Histidine is a significant catalytic residue in the enzymes of many classes of biological reactions; its efficiency at shuttling protons greatly enhances catalysis. Histidine is essential in acid-base catalysis due to its amphoteric properties. Another type of reaction catalysis histidine residues participates in are elimination-addition reactions in the body and hemolytic and redox reactions.[14]
Serine esterases, such as trypsin, chymotrypsin, acetylcholinesterase, and the various enzymes in the blood-clotting cascade provide one excellent example of histidine’s involvement as a catalytic residue. In these cases, histidine lies between a catalytic aspartate (which serves as a specific base), pulling a proton from the imidazole group, thereby making the imidazole group a better base to abstract/polarize the hydrogen ion from the active-site serine hydroxyl.
Clinical Significance
Histidinemia
Histidinemia is a metabolic disorder in which a lack of the enzyme histidase causes elevated levels of histidine and its byproducts in the blood and urine and decreased concentrations of urocanic acid in the skin and blood.[15] This condition is inherited as an autosomal recessive disorder with incidence rates similar to phenylketonuria.[16][17] Histidinemia is usually considered a metabolic variant and benign, but it can correlate with neurological deficits and speech delays in sporadic cases. While treatable with a low-histidine diet to prevent the higher levels of histidine and its metabolites, dietary management does not affect the elimination the neurological symptoms.[16]
Chronic Kidney Disease
Chronic kidney disease (CKD) patients tend to have marked changes in their urinary amino acid concentrations. CKD can correlate with low levels of histidine, which contributes to the disruption of histidine metabolism and irregularity in the concentrations of its important byproducts like histamine.[18] Research shows that low levels of plasma histidine are related to oxidative stress, protein-energy wasting, and inflammation.[19]

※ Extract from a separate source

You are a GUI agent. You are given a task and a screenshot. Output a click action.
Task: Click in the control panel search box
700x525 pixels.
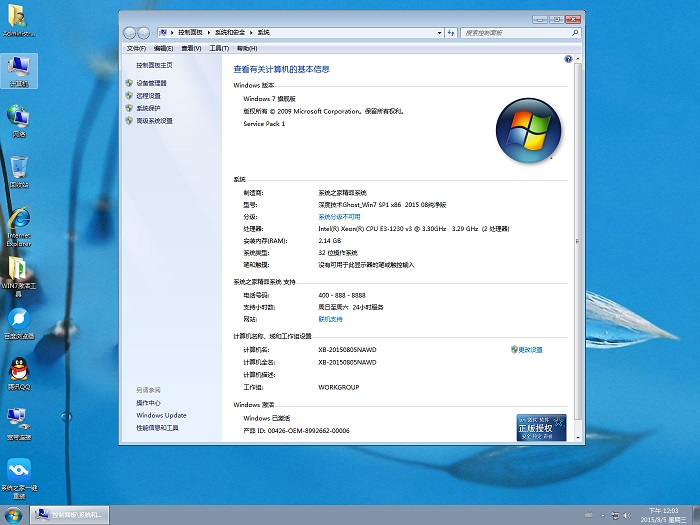[515, 32]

CKD patients have been shown to have higher levels of plasma histamine, which can damage the glomerular capillaries. This damage affects filtration ability and contributes to abnormal plasma and urinary concentrations of metabolites. Other effects of elevated histamine levels include impairment to renal and arterial endothelium and being associated with pruritus.[18][20]
Anemia
Histidine deficiencies are related to anemia, as oxidative stress plays a role in the etiology of the disease.[21] Histidine is essential for erythropoiesis and globin synthesis.[22] Histidine also works to protect cells already in circulation as its presence reduces the generation of reactive oxidative species that participate indirectly in red blood cell destruction.[21]

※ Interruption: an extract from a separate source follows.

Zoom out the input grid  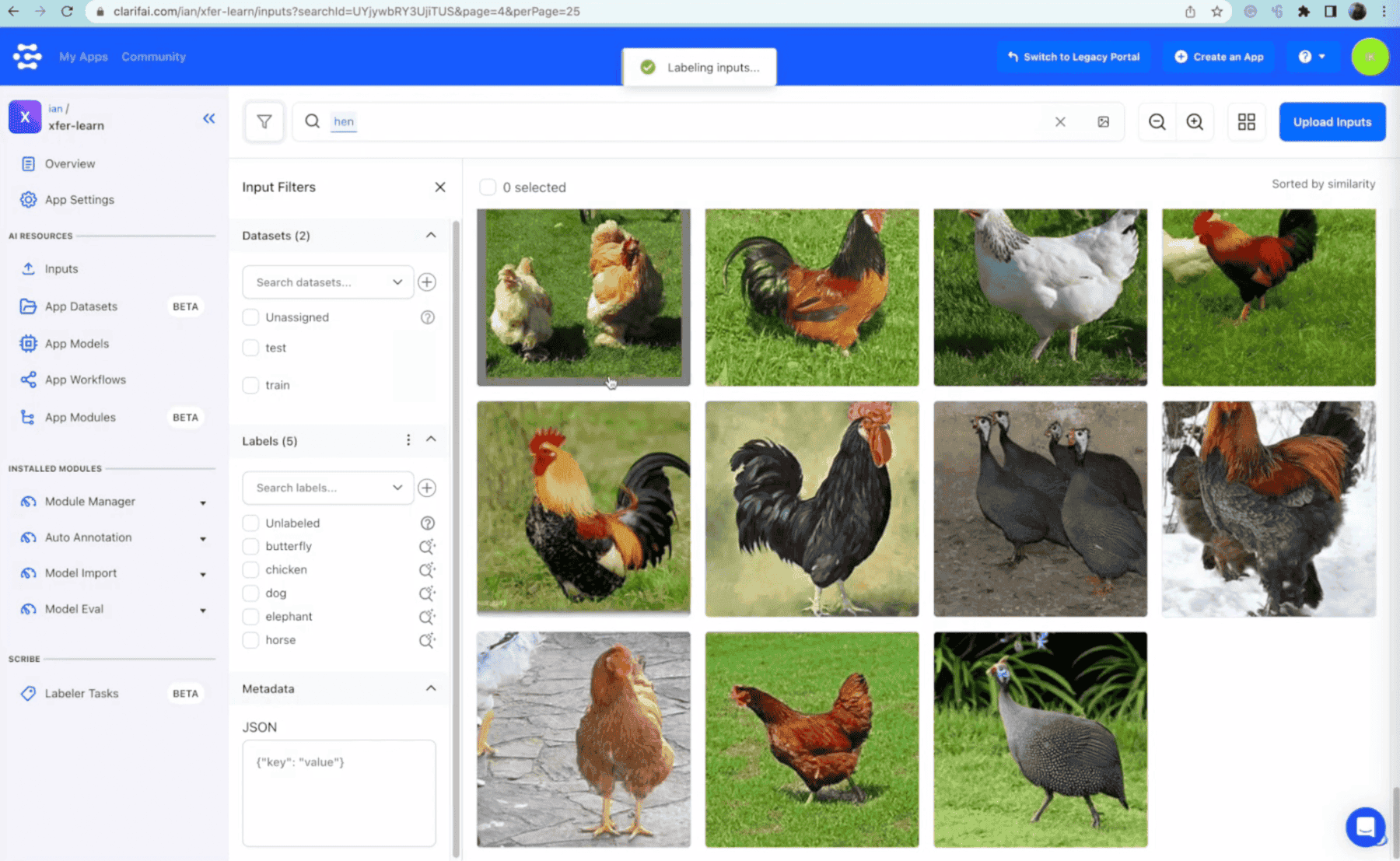1157,122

A histidine-deficient diet promotes anemia, particularly in CKD patients, but can also be associated with anemia in otherwise healthy subjects.[22] In particular, a lack of folate may play a role in depleting histidine levels through increased urinary output in anemic patients.[23]
Allergic Reactions
Histamine, a significant byproduct of histidine, is found in elevated levels in the tissue and plasma during allergic reactions. Histamine is released from basophils and mast cells and causes an inflammatory response by the immune system, leading to common visible allergic symptoms like itching and swelling, smooth muscle constriction, increased vascular permeability, and mucus secretion. Histamine receptors function in the characteristic mediation of allergic diseases such as urticaria, asthma, and allergic rhinitis, which are treatable with antihistamine drugs.[9]
A significant concern of histamine release is anaphylaxis, which can cause fatal complications. Though histidine contributes to anaphylaxis, it is most effectively treated not by antihistamines but with an injection of epinephrine.[24]
Tourette Syndrome
Tourette syndrome is a childhood-onset disorder caused by genetic and environmental factors. Research has shown that mutations in the histidine decarboxylase gene have high penetrance in patients with Tourette syndrome.[25] Histamine dysregulation and up-regulation of histamine H3 receptors have been found in histidine decarboxylase mutation animal models, suggesting their potential role in tic disorders and related neuropsychiatric conditions. [26][27]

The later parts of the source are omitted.